Pris de court par l'annonce inattendue du ministère de l'Immigration, les agents de voyage et des hôteliers demandent au gouvernement conservateur de repousser au moins jusqu'au 15 novembre l'entrée en vigueur de la nouvelle exigence, qui risque de priver le Canada de centaines de millions de dollars.
D'après le directeur des ventes de l'agence Amerigo Tours, Alain Paquette, le moment choisi par le fédéral ne pourrait être pire. La moitié des touristes mexicains viennent en effet au Canada entre la mi-juillet et la fin d'août dans le cadre de voyages organisés. «C'est le début de la haute saison», a-t-il souligné lors d'un point de presse.

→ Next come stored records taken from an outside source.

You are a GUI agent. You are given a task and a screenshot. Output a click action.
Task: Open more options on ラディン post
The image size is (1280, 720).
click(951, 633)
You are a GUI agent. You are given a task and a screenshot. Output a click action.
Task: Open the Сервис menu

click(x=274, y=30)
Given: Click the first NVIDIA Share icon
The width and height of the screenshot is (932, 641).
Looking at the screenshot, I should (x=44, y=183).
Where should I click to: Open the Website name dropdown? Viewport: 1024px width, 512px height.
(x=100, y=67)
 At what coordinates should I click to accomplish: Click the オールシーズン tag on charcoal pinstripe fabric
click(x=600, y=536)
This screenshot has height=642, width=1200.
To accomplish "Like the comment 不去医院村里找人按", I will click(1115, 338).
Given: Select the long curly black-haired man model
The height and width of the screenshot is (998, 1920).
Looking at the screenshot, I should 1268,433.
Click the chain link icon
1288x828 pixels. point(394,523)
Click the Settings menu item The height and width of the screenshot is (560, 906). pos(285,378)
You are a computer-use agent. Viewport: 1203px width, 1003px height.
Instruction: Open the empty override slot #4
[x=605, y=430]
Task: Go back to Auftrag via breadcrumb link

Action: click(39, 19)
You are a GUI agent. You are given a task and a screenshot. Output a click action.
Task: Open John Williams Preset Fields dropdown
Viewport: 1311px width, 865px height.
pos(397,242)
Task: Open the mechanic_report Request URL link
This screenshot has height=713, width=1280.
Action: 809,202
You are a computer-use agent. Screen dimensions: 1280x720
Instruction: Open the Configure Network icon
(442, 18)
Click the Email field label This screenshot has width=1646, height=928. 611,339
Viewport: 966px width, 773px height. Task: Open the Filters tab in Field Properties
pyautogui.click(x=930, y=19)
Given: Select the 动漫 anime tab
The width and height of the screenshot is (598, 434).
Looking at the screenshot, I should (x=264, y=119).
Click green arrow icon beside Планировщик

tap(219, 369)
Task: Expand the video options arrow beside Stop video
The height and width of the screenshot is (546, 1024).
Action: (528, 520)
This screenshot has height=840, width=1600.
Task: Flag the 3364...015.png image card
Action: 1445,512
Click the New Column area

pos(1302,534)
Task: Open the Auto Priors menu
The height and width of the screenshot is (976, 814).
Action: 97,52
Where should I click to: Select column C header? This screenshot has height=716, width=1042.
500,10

L'annulation prévisible de plusieurs de ces expéditions aura des conséquences dramatiques non seulement pour les agences, mais aussi pour les guides, les hôtels, les restaurants et les attractions touristiques du pays. «C'est le marché numéro quatre au niveau des marchés outremer au Canada, donc ça va être désastreux», a-t-il insisté.
M. Paquette et ses collègues de l'industrie considèrent que le fédéral les a traités de manière «plutôt cavalière» en annonçant de nouvelles règles sans les consulter et sans leur donner de préavis. Ils sont d'autant plus fâchés que les visas - vendus 85 $ chacun - seront obligatoires dès cette semaine.
La même obligation s'appliquera aux citoyens de la République tchèque, pourtant membre de l'Union européenne. Outrés, les dirigeants de ce pays ont d'ailleurs rappelé leur ambassadeur à Prague pour des consultations et imposé des visas aux diplomates et gens d'affaires canadiens.
Ottawa dit avoir choisi de resserrer les exigences pour les touristes mexicains et tchèques pour juguler les demandes de statut de réfugié, qui se sont multipliées au cours des derniers mois et menacent de faire imploser le système.
Des touristes mexicains croisés mardi sur la colline parlementaire se sont dits «attristés» par la nouvelle, qui vient couronner un début d'année difficile pour leur pays, durement frappé par la récession et la grippe A H1N1.
A Mexico, l'ambassade canadienne a été submergée d'appels de touristes inquiets pour leurs vacances. Le site Internet de l'établissement invite les gens à envoyer leurs documents aux responsables par courrier recommandé. Il n'y a aucune indication sur les délais requis pour traiter les demandes.
Selon Carla Rosa, directrice de GrupoTravel dans la capitale mexicaine, l'affaire est mal gérée et beaucoup de personnes perdront de l'argent en raison de la décision du fédéral.
Un porte-parole du gouvernement conservateur soutient pour sa part que les choses se déroulent bien à l'ambassade où «quelques centaines» de personnes font la file.